Questo non impediva al dolore di pulsare nel suo cuore ogni volta che lo vedeva sorridere felice a Tatiana.

Sapeva che Sergio era contrario al matrimonio come era contrario al loro piano. Non era ancora riuscito a inquadrarlo appieno, appariva come un uomo così tranquillo e quasi insignificante a confronto di suo fratello; sembravano l’uno l’opposto dell’altro. Sospettava però che dietro a quella facciata così mite si nascondesse una persona pronta a tutto pur di portare avanti le proprie idee e i propri ideali. L’affetto che c’era tra lui e Andrés era forte e genuino per quanto le loro opinioni potessero divergere, di questo era sicuro. Martín si rese conto subito di due cose mentre gli illustravano il piano: che era una persona estremamente intelligente, che poneva le domande giuste e individuava subito il problema, la falla da risolvere; e che avrebbe potuto portare Andrés via da lui.
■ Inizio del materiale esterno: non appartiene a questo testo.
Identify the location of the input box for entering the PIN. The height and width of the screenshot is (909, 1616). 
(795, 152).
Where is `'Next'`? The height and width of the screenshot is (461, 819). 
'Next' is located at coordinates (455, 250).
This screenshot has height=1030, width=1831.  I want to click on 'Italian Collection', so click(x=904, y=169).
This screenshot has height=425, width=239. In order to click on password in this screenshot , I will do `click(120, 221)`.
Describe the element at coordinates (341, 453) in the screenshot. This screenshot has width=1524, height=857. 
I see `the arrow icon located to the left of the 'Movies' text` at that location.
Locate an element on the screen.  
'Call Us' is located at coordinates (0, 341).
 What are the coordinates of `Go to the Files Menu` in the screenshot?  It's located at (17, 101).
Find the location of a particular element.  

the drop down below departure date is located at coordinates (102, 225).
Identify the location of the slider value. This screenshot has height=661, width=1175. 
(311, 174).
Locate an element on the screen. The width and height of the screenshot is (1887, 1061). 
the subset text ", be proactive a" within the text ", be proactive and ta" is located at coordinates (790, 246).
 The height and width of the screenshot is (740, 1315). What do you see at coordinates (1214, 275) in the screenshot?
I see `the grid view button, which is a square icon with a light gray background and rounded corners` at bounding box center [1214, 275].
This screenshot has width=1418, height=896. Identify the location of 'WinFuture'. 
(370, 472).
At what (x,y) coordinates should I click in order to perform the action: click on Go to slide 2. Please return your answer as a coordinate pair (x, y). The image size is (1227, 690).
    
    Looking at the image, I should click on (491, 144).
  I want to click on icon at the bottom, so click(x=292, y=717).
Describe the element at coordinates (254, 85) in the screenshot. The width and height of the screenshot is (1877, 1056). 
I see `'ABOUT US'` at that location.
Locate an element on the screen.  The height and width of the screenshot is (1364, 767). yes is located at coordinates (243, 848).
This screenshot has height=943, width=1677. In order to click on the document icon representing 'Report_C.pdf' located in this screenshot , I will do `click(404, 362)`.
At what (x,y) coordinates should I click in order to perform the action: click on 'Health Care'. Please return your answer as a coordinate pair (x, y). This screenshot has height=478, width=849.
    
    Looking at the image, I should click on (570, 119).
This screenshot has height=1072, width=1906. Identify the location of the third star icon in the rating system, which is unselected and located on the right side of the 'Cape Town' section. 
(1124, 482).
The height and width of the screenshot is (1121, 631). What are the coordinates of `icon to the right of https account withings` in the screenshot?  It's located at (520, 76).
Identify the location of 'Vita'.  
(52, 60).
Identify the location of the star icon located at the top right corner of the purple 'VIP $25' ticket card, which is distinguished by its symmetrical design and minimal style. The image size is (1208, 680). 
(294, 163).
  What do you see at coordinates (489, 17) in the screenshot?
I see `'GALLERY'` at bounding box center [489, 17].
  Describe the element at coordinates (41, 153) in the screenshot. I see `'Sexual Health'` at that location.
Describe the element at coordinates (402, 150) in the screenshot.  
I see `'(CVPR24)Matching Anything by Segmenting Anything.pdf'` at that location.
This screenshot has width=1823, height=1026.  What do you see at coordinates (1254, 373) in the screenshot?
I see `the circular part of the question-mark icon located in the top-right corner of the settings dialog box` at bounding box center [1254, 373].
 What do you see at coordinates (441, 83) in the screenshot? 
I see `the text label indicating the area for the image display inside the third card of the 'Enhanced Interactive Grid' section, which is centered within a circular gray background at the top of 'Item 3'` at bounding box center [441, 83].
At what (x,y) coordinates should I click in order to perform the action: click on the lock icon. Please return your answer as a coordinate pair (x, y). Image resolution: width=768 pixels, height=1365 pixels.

Aveva apprezzato come nonostante la sua insistenza sul fatto che il piano non fosse attuabile avesse comunque deciso di studiarlo ed esaminarlo in ogni sua parte con loro. Andrés lo aveva chiamato per illustrargli il loro progetto; Sergio però era arrivato con un altro colpo progettato dal padre e perfezionato da lui nei minimi dettagli. Certo, entrare nella Zecca di Stato per stampare banconote non aveva neanche lontanamente la bellezza e la magnificenza del fondere l’oro della riserva nazionale della Banca di Spagna; ma per quanto mancasse di meraviglia quel piano era effettivamente completo. Pronto ad essere attuato. Aveva qualcosa di concreto da offrire a suo fratello e Martín avrebbe dovuto capire subito che nella situazione in cui si trovava Andrés, per quanto amasse il loro lavoro, non aveva il tempo di aspettare che si compiesse.

Nonostante la sua esplicita contrarietà al coinvolgimento di Tatiana nelle loro pianificazioni e benché fosse contrario alle nozze Sergio si era ben presto fatto coinvolgere nei preparativi. Andrés voleva una cerimonia semplice ma che comprendesse tutto quello che un matrimonio all’italiana richiedeva, il che significava abiti eleganti, un prete, un pranzo ricco di cibo e alcool e a quanto pare musica dal vivo. Fornita niente di meno che dai monaci, che si erano dimostrati entusiasti di aiutare a celebrare il loro amore nella casa del Signore. Fortunatamente all’abito da sposa pensò Tatiana.

Durante matrimonio era andato tutto liscio. Avevano riso, mangiato, ballato.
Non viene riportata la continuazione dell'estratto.